Postmortem: e-Transfer Outage on July 14th | INC146221 - P1
Summary:
On Wednesday, July 13th Central 1 released an update to our ActiveMQ servers used for queueing e-Transfers. The update caused a memory problem resulting in two outages on July 13th and 14th. The change was rolled back at 12:15 a.m. PT on July 15th recovering service stability.
Postmortem:
On Wednesday, July 13th Central 1 deployed changes to digital banking (CHG125476) and the Real Time Engine (RTE, CHG125440) to support an ActiveMQ upgrade. After the change was completed the memory consumption increased (PRB010947), causing several e-Transfer outages (MD, Forge, API, EEA) within the next 24 hours. Each outage was resolved by restarting services (ActiveMQ and PSA servers).
After the rollback at 12:15 a.m. PT (3:15 a.m. ET) services were closely monitored throughout the 15th, with no spike in memory consumption or resources observed.

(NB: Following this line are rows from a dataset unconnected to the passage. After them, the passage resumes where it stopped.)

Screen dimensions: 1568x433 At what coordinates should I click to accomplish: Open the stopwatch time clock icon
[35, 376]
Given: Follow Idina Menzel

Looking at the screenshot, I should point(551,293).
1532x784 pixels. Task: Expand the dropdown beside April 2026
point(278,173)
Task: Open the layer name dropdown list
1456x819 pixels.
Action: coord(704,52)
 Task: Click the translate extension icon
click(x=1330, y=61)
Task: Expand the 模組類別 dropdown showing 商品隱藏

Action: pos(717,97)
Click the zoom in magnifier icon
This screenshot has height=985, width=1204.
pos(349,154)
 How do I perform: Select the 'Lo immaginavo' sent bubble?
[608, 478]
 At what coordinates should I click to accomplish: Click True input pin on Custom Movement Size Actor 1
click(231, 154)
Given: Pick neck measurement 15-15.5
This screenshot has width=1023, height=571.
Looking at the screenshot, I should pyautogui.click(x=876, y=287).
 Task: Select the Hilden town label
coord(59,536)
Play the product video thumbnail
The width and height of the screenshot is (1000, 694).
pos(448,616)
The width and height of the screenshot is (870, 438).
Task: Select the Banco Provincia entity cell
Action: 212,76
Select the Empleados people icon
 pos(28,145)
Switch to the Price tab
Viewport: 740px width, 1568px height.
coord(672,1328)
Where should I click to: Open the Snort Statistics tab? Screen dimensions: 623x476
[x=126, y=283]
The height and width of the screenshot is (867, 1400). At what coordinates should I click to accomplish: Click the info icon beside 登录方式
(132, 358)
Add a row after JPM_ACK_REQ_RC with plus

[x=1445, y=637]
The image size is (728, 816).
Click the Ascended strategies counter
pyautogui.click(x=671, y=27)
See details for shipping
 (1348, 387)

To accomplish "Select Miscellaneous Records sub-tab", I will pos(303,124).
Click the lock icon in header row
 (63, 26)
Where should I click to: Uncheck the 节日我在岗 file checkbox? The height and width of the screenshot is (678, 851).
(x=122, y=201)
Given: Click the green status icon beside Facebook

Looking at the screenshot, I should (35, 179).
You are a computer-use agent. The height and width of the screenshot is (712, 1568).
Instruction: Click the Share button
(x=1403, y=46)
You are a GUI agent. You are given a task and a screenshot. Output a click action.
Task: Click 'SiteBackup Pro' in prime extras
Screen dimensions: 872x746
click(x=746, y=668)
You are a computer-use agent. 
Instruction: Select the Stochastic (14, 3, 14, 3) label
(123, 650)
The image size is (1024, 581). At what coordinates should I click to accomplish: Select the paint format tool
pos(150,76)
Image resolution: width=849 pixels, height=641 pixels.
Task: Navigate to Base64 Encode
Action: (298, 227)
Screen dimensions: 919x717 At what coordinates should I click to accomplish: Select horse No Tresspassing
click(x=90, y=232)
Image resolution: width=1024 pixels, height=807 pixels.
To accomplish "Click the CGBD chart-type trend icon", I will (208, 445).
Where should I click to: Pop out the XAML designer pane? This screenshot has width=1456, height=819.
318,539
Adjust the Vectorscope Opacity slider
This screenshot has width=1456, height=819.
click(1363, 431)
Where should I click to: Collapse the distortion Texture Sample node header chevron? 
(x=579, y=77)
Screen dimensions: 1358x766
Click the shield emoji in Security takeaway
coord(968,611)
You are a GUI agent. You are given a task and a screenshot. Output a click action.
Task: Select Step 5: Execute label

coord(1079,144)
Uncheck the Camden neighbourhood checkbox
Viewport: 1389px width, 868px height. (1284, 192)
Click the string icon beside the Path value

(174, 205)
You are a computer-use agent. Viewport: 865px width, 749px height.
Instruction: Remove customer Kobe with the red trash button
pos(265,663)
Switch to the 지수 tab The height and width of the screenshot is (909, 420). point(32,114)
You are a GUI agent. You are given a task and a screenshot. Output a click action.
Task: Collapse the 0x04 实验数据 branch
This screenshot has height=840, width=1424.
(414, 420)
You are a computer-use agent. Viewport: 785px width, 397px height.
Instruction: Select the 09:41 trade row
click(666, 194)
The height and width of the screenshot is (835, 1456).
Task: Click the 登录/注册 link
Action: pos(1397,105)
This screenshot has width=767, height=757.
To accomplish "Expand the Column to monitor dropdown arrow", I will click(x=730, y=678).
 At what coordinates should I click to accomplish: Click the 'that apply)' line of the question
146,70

The point of failure was configurations in the ActiveMQ causing memory to fill to the point of server failure. A change was made to separate out the batch processing with online e-Transfer in the ActiveMQ (CHG126835) which has reduced memory consumption to acceptable levels.
Impact Assessment:
Affected Service(s): e-Transfers (V3.4 and lower)
Affected FI’s: All e-Transfer customers
Affected End Members: Estimated to be between 4-6k e-Transfer impacted
Impact windows: A total of 1 hour and 7 minutes
Central 1 Actions:
PRB010947 – ActiveMQ memory consumption root cause analysis – PS Software
Due Date: November 2022
RITM319782 – Improve QA performance testing for ActiveMQ changes– JR
Due Date: December 2023
• Need ways to improve our performance testing (capacity). Crash testing | testing limits of the system.
RITM319783 - Add the JMX Heap Memory monitoring to ongoing 24x7 alerting – Andrew
Due Date: December 2023
• Tried to set it up – created a bunch of false alarms – need to be tuned
• Start just by graphing the buckets
RITM319784 – Improve our release strategy to not complete changes in tandem – JR
Due Date: December 2023
• Decoupled the changes to for less complexity in releases/less dependencies.
RITM319785 – Improve monitoring of the e-Transfers service – Andrew
Due Date: December 2023
• Add the JMX Heap Memory monitoring to ongoing 24x7 alerting
• Add new/lower threshold monitoring for memory
RITM319787 – ActiveMQ Improvements – Andrew/Daryl
Due Date: December 2023
• Trace Logging - Move to dedicated consumer/MQ
• Consumer Capacity Management
• Tune the Heap/GC (20G heap is very big)
• Move towards 'Managed Active MQ on AWS/Azure
I apologies for the impact to your members e-Transfer service this incident caused. Part of Central 1’s Operational Excellence commitment is to improve our post-production testing of our releases. We know the actions we are taking from this postmortem will help to immediately mitigate incident impacts from servers’ releases like the ActiveMQ.
Central 1 completes a significant amount of testing for all of our Digital Banking core releases to help ensure we deploy bug free code mitigating unintended incidents from occurring. We will continue to strive for bug free releases. If you have any questions from this incident, please don’t hesitate to reach out to me.
Jason Seale
Director, Client Support Services